“In rooms for magazine reading, there should be more room for chairs than tables.”—Champneys.[323] This seems good advice, unless the periodicals are to be laid loose on the tables.

It is often the custom to put reviews and other serious magazines in the reading room, leaving all the popular or recreative serials in the room for light reading.

There are frequent articles in English library journals about arrangement of magazines, but I find nothing among them which seems to improve on methods generally understood here. See Duff-Brown.[324]

“A really effective system, of displaying periodicals is about as difficult to find as a first folio Shakespeare.”—Burgoyne.[325]

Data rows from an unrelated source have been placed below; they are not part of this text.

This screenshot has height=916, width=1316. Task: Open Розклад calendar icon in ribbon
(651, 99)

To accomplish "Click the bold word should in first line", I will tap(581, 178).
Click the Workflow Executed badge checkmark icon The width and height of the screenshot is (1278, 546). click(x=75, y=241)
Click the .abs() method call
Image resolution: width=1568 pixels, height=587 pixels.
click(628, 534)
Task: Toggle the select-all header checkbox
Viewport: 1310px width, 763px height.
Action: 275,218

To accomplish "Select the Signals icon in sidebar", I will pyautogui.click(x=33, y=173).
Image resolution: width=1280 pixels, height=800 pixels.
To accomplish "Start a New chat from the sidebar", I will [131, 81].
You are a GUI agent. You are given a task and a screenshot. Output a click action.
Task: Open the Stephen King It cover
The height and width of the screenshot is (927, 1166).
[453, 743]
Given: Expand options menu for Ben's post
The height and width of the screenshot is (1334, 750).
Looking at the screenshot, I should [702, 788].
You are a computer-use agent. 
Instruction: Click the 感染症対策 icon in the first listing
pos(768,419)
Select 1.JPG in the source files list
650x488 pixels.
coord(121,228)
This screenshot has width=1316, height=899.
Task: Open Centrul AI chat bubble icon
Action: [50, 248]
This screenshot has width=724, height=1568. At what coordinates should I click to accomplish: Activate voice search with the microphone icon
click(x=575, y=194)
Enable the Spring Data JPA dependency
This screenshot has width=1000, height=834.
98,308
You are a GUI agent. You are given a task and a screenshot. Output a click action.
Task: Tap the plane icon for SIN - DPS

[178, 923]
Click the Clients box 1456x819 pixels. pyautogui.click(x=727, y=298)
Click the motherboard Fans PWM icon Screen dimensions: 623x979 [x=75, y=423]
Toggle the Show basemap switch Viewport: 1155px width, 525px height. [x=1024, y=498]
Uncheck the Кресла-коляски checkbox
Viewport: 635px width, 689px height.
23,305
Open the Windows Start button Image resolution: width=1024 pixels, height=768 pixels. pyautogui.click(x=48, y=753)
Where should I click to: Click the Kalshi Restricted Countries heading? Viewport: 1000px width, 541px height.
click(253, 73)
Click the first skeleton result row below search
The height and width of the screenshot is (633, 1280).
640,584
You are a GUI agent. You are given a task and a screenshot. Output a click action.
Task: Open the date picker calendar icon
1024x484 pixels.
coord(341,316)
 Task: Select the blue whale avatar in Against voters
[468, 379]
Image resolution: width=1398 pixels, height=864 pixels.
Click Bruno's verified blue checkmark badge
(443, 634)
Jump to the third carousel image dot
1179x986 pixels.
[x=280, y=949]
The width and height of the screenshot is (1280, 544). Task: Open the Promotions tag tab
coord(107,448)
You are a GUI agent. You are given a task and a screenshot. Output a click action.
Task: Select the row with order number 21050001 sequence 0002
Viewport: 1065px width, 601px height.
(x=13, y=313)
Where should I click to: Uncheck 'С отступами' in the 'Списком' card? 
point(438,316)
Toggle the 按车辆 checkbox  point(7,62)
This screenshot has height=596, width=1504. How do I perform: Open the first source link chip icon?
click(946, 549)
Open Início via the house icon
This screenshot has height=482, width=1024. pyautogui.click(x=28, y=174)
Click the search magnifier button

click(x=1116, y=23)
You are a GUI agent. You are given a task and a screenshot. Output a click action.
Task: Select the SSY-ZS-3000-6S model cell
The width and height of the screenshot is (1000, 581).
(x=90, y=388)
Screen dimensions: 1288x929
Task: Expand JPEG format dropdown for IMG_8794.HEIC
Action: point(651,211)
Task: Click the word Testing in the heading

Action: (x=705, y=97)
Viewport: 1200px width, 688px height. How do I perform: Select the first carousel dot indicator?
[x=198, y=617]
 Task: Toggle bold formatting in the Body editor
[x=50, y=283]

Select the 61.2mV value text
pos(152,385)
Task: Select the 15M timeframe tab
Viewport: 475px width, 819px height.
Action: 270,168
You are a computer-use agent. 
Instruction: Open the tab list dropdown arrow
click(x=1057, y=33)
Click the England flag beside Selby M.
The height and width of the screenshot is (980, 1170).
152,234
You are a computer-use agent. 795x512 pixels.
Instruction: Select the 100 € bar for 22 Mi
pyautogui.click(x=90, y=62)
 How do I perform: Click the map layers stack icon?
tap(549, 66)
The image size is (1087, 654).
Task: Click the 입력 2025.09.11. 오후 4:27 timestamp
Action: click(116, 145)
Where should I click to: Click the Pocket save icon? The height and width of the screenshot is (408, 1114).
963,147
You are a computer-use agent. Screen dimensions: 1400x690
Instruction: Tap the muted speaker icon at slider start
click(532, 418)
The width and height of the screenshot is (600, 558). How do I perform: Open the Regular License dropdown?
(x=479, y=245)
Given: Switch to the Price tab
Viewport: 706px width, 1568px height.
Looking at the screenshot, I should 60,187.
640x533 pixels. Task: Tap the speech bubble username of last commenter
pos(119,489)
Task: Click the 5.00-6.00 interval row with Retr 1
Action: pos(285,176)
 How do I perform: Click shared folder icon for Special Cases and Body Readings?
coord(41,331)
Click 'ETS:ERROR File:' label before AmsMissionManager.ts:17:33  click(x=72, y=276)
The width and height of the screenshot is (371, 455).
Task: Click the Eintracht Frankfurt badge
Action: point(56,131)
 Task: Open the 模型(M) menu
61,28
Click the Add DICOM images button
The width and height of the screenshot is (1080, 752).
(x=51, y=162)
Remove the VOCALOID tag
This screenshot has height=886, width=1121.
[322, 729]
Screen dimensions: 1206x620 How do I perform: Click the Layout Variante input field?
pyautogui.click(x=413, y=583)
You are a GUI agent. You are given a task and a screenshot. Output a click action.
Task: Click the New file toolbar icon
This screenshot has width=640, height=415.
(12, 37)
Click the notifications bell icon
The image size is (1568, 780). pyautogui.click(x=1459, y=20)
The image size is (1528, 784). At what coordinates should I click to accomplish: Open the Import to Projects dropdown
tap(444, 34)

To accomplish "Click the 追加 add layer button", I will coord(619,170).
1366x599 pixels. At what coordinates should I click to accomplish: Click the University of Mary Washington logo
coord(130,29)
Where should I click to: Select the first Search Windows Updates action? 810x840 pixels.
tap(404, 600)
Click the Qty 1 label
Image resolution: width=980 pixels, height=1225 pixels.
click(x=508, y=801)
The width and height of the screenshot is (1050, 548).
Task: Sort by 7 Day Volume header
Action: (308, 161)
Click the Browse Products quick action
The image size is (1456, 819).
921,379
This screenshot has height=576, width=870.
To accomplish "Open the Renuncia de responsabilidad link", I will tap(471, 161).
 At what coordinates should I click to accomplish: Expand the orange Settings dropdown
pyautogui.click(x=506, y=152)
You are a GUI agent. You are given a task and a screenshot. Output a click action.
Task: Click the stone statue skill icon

The few newspapers taken are generally mounted on sticks and hung from racks, though I have seen them left loose on tables.

Newspaper Room

In English libraries this department seems prominent in all buildings, large and small. “The English newsroom is generally the largest and most convenient room in the building.” In America, a few newspapers are kept in the light-reading room, but only large public libraries have separate rooms for newspapers. Where a considerable collection is kept, a large room will be required, with single sloping desks against the walls or double desks on the floor, with or without stools; or sometimes the papers are hung on the hooks of racks, and used at tables (with chairs) close by.

The newspaper room may be put in the basement with a separate entrance, as its use and supervision are generally separate from other uses of the library.